O Encanto de Olhos D’Água Pelas Palavras de Drummond

Carlos Drummond de Andrade, o renomado poeta brasileiro, descreveu Olhos D’Água como um lugar sem pretensões, um refúgio longe das miras do desenvolvimento nacional. Apesar de sua tranquilidade, este vilarejo sempre prosperou silenciosamente, seus moradores preservando suas tradições e estilo de vida em meio à natureza exuberante de Goiás.

“Esta, fica nas imediações de Brasília, é um lugarejo como tantos outros sem, sequer uma fumacinha de importância no quadro do desenvolvimento nacional. Seus moradores, postos à margem da sociedade embora tão prósperos, permaneceram quietos, em seus domínios, de ninguém. Sem reagir, perdido jeito de viver e fazer as coisas à sua moda antiga.”, afirmou Drummond.
————————
* _Tarefa proposta 1_
Reescreva em CSV de duas colunas, chamadas enunciado e resposta, os registros que vão da linha com "You are a computer-use" até a linha com "Action: pyautogui.click(x=196, y=40)", inclusive, com uma linha por registro. Coloque cada campo entre aspas, troque as quebras de linha por espaços e deixe as imagens de fora.
O texto e os registros não têm relação entre si.

* _Material da tarefa_
————————
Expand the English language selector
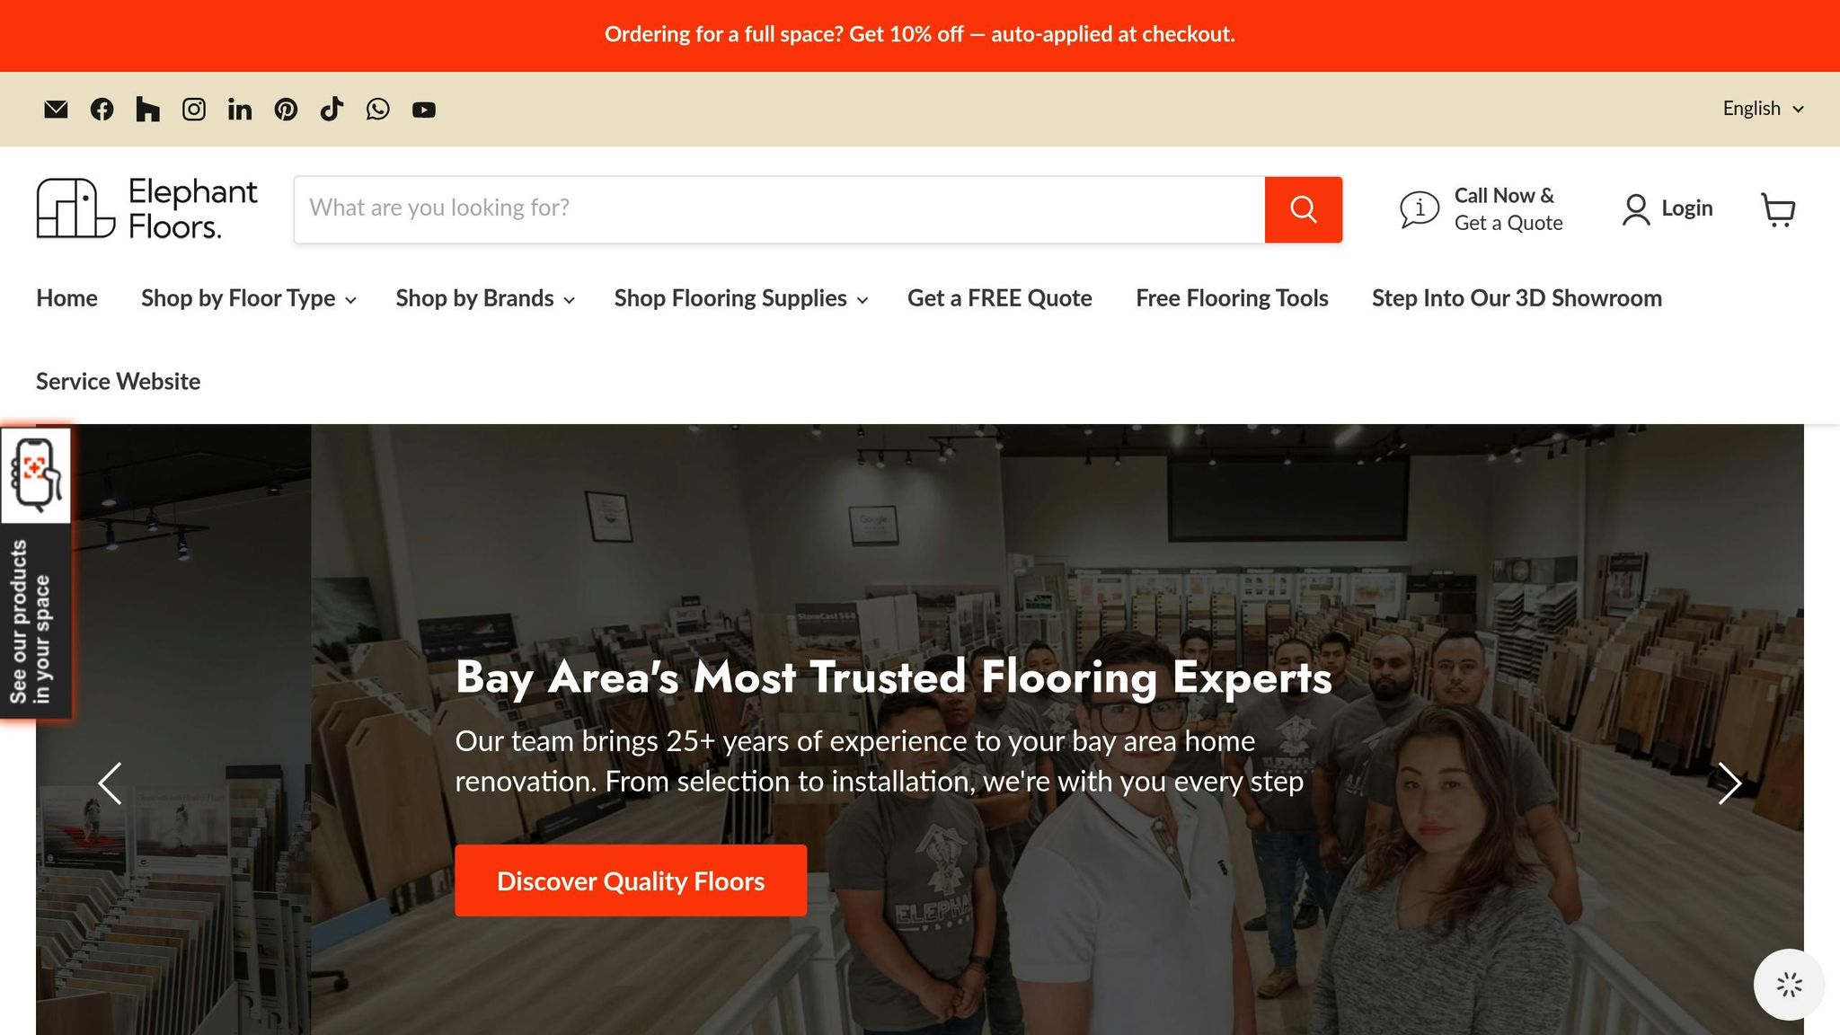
————————
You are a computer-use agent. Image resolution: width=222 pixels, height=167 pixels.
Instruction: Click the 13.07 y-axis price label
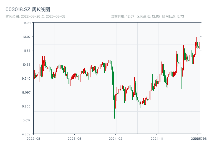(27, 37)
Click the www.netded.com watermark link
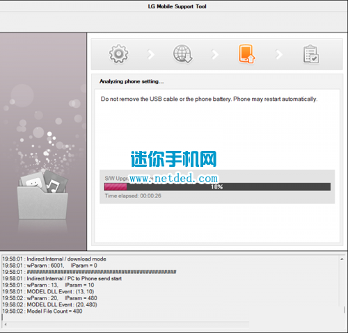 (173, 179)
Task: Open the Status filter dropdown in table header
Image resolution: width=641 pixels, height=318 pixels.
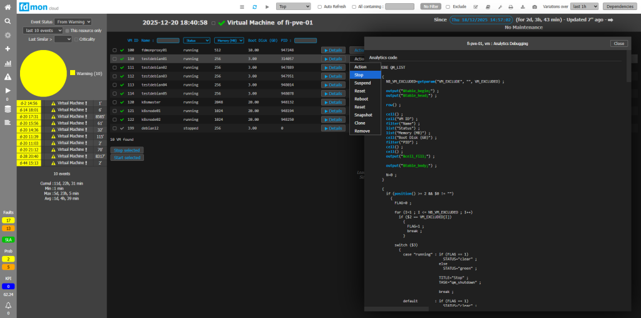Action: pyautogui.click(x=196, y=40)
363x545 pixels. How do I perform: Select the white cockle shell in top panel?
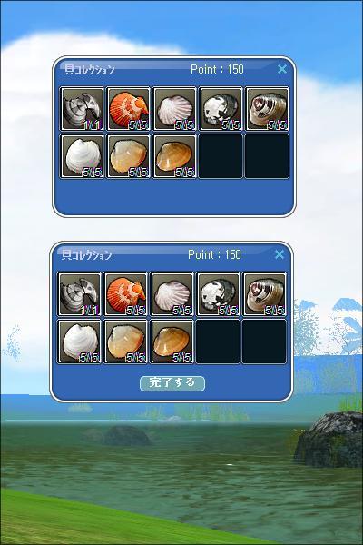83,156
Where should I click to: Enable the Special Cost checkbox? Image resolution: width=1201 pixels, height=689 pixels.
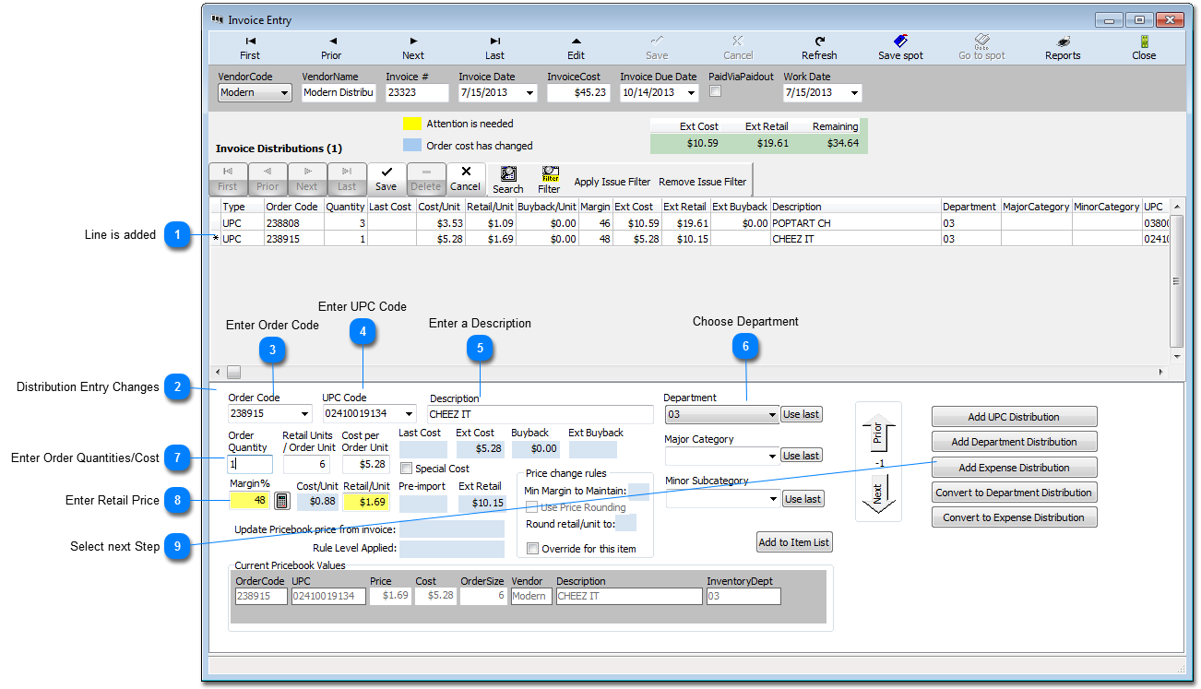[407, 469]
————————
* _Tarefa proposta 2_
Transcreva do texto sobre Olhos D’Água o trecho que vai de "Carlos Drummond de" até "exuberante de Goiás.", inclusive.

* _Resolução 1_
enunciado,resposta
"You are a computer-use agent. Image resolution: width=222 pixels, height=167 pixels. Instruction: Click the 13.07 y-axis price label","(27, 37)"
"Click the www.netded.com watermark link","(173, 179)"
"Task: Open the Status filter dropdown in table header Image resolution: width=641 pixels, height=318 pixels.","Action: pyautogui.click(x=196, y=40)"

* _Resolução 2_
Carlos Drummond de Andrade, o renomado poeta brasileiro, descreveu Olhos D’Água como um lugar sem pretensões, um refúgio longe das miras do desenvolvimento nacional. Apesar de sua tranquilidade, este vilarejo sempre prosperou silenciosamente, seus moradores preservando suas tradições e estilo de vida em meio à natureza exuberante de Goiás.